The emphasis is on “potential,” and thanks to yesterday’s OTEC lecture at the University of Hawaii by Joe Van Ryzin of Makai Ocean Engineering, we have a better appreciation of the challenges facing this technology.
This blog can’t do justice to his hour-long presentation, but we hope to have selected enough highlights to capture the right tone – a balance of sobering reality and encouraging potential.
First, an Encouraging Word
Van Ryzin said the state of Hawaii is at the key pivotal point for OTEC development in the world. He noted that no more fossil fuel power plants will be built in Hawaii according to agreements reached between Hawaiian Electric Company, the State and the Federal DOE. Hawaii will have to rely on renewable energy for the rest of its days.

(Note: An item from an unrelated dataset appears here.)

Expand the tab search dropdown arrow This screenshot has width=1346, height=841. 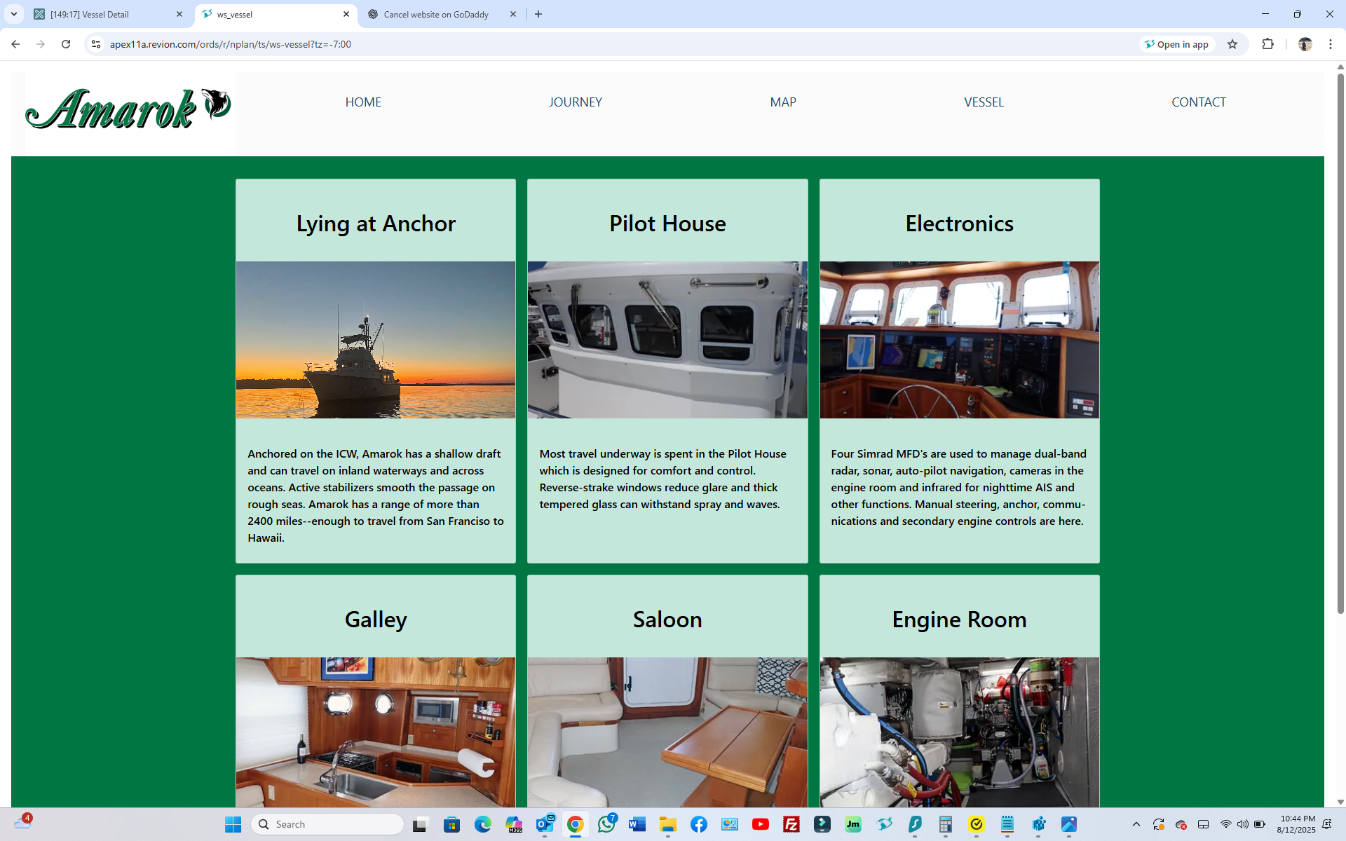click(13, 14)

Van Ryzin said if one 100MW plant can be built for Oahu, many could be built – perhaps 10 for Oahu alone. That itself would be a pretty good business, he said, and by then you’d have an assured technology that could be used to create, for example, ammonia and hydrogen for the entire United States if it were to convert to a different energy paradigm.

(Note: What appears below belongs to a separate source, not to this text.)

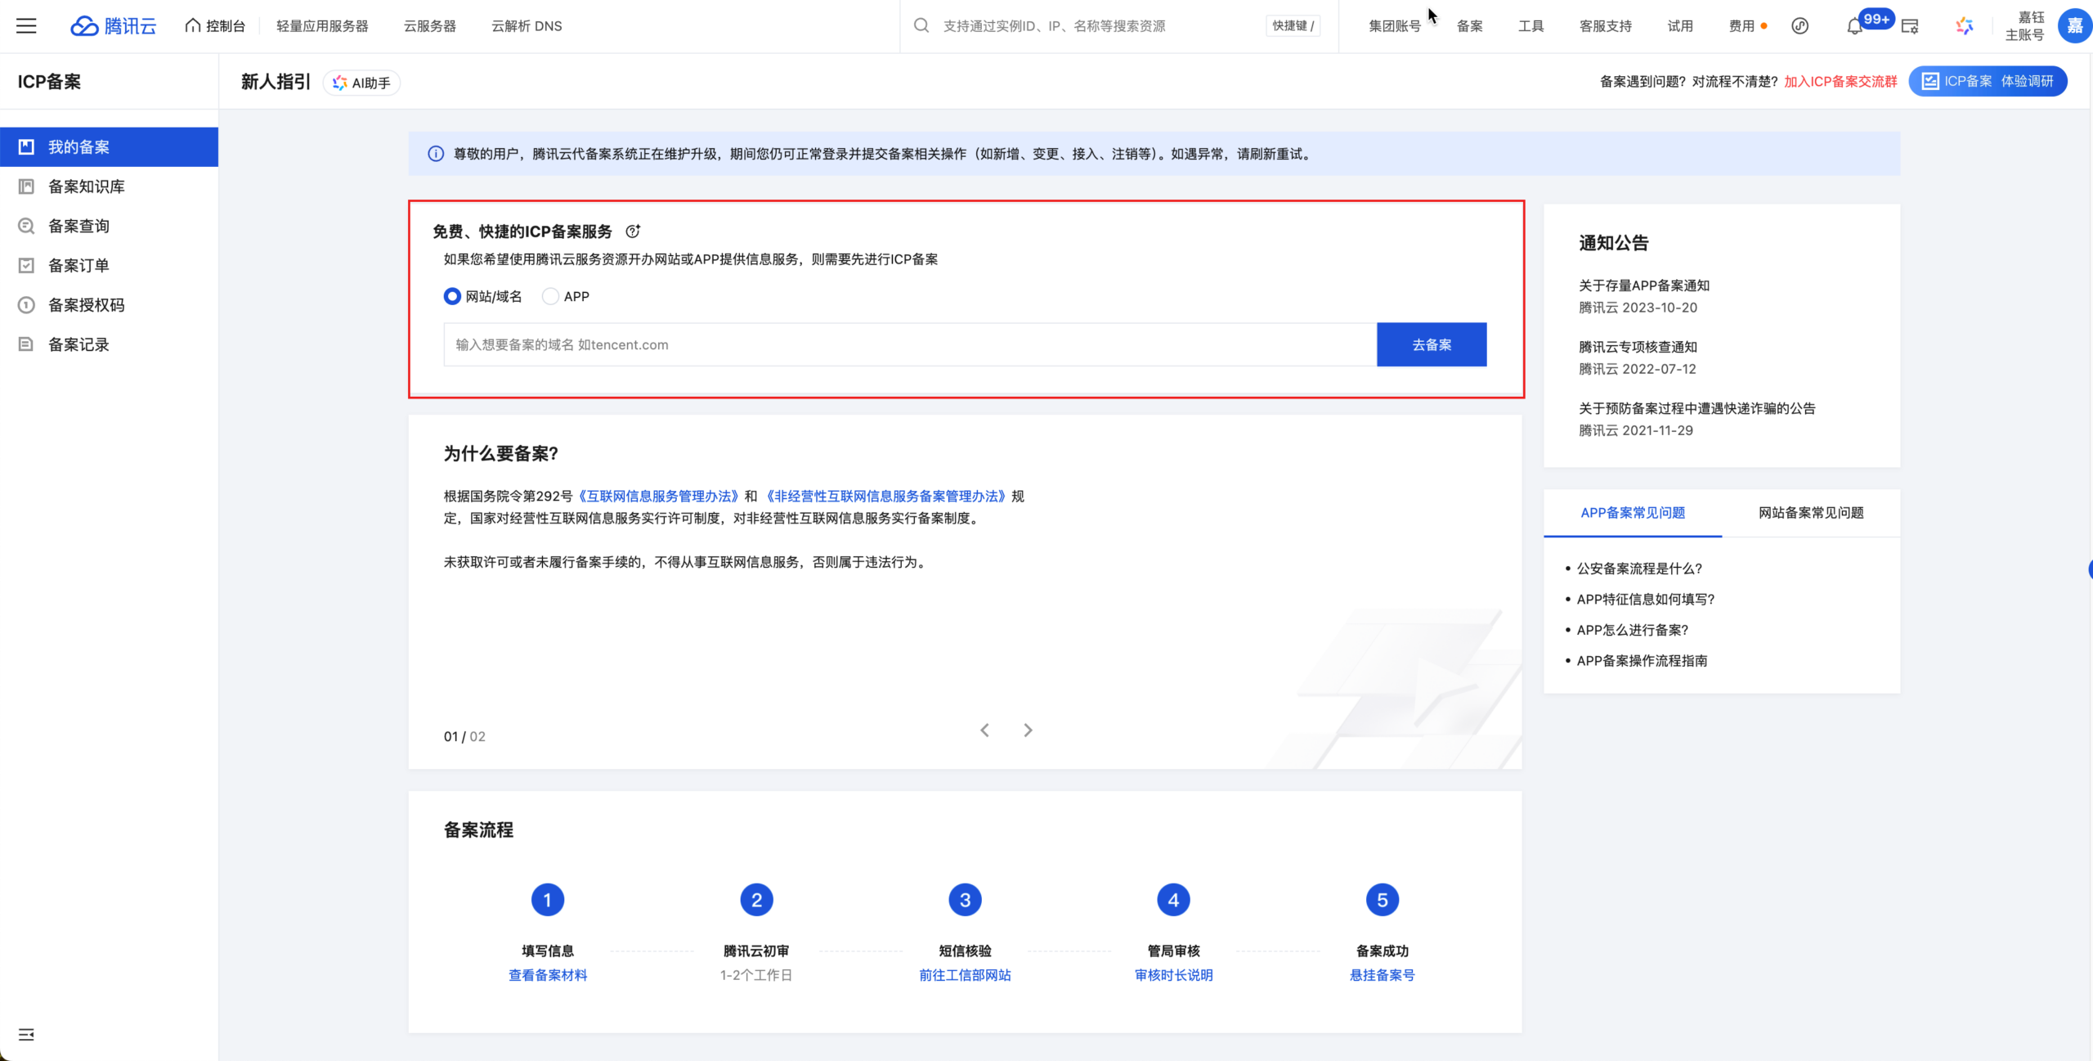Open ICP备案 体验调研 button
The width and height of the screenshot is (2093, 1061).
1988,81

Van Ryzin’s company has teamed with Lockheed Martin in analyzing how to overcome OTEC’s many challenges. We were left with the firm belief that OTEC still can be the game-changer, especially for Hawaii here in the middle of a tropical ocean that absorbs prodigious amounts of solar energy each day.
$200 Million To Pass GO
But for starters, consider the cost of the first 10MW OTEC plant that presumably would be built in Hawaii to take the concept to the next level. Van Ryzin’s estimate is $200-300 million, and the line of financial backers is short or non-existent. The Federal government may be the only entity in a position to invest the large sums necessary to build Oahu’s “starter plant.” Everything about OTEC is big, he said:
The challenges that must be overcome to scale up from 10 to 400 MW plants one day include the design and construction of the heat exchangers; the type of platform (onshore vs. floating, and if floating, the configuration); the size of the cold water pipe (perhaps 9.5 meters in diameter); foul-weather survivability; the design of the dynamic power cable running to the shore; the environmental impacts, and of course, the financing.

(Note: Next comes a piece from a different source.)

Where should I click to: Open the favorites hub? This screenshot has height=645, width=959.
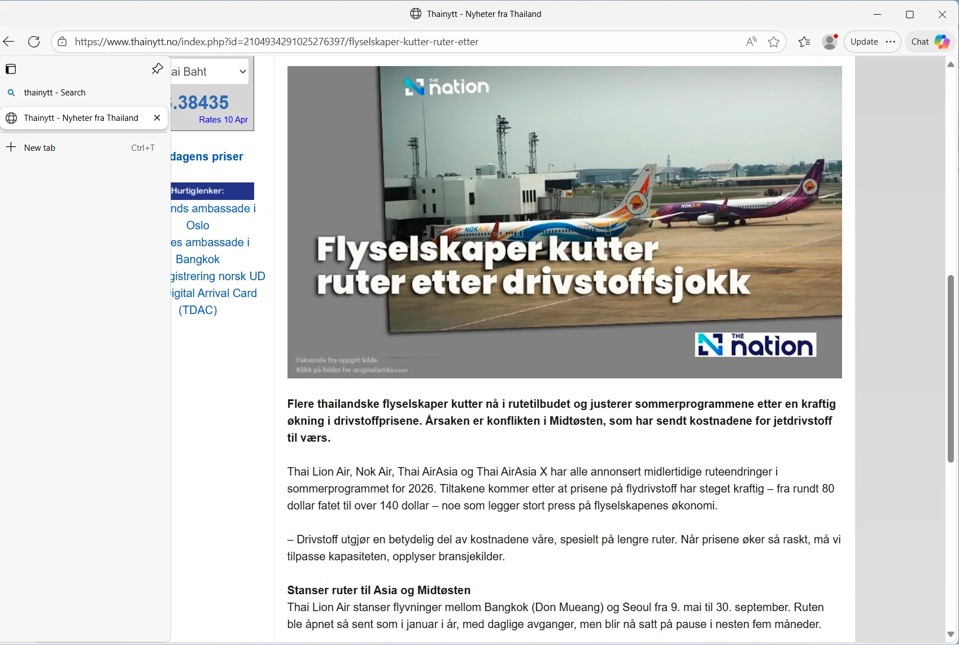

Well, yes….the challenges are real and significant, but the nation has a history of setting ambitious goals and achieving them. Between 1957 and 1966, the United States attempted 164 space launches; 101 of them ended in failure, but the country didn’t walk away from the moon shot.
Aiming for 2040
Once those engineering challenges are overcome, and most in the audience of engineers, scientists and academics presumably agree they will be, OTEC’s potential is such that this excruciatingly long approach to the first plant will have been worth the wait.
“If you have OTEC plants floating in some convenient spot producing ammonia and shipping it to shore, you’re already at the point to provide either ammonia or hydrogen to the DOE hydrogen economy of 2040,” Van Ryzin said.
Sequencing the steps to get to that level is not an overwhelming process, he continued, and can be tackled with R&D projects on the technical challenges.
That’s an immense undertaking, with perhaps 700 OTEC plants of 400MW size, tankers going back and forth all the time. But Van Ryzin said this could make sense in 30 years when oil no longer is acceptable as a fuel for a variety of reasons – cost, security, the environment.
Van Ryzin had much more to say about OTEC’s potential to eliminate fossil fuel use in Hawaii over the next three decades, thereby preserving our security and treasure and providing a major new source of employment and investment. Listening to his lecture, one understands that like our parents’ and grandparents’ generations, ours is working to solve technical challenges today for the benefit of our children and their children.
It’s always been that way and hopefully always will be. This generation is now poised to fulfill OTEC’s potential more than any other in the past 150 years since the earliest ocean energy theories were proposed. Companies like Makai Ocean Engineering, Lockheed Martin and others that are working on it and deserve our individual and collective support.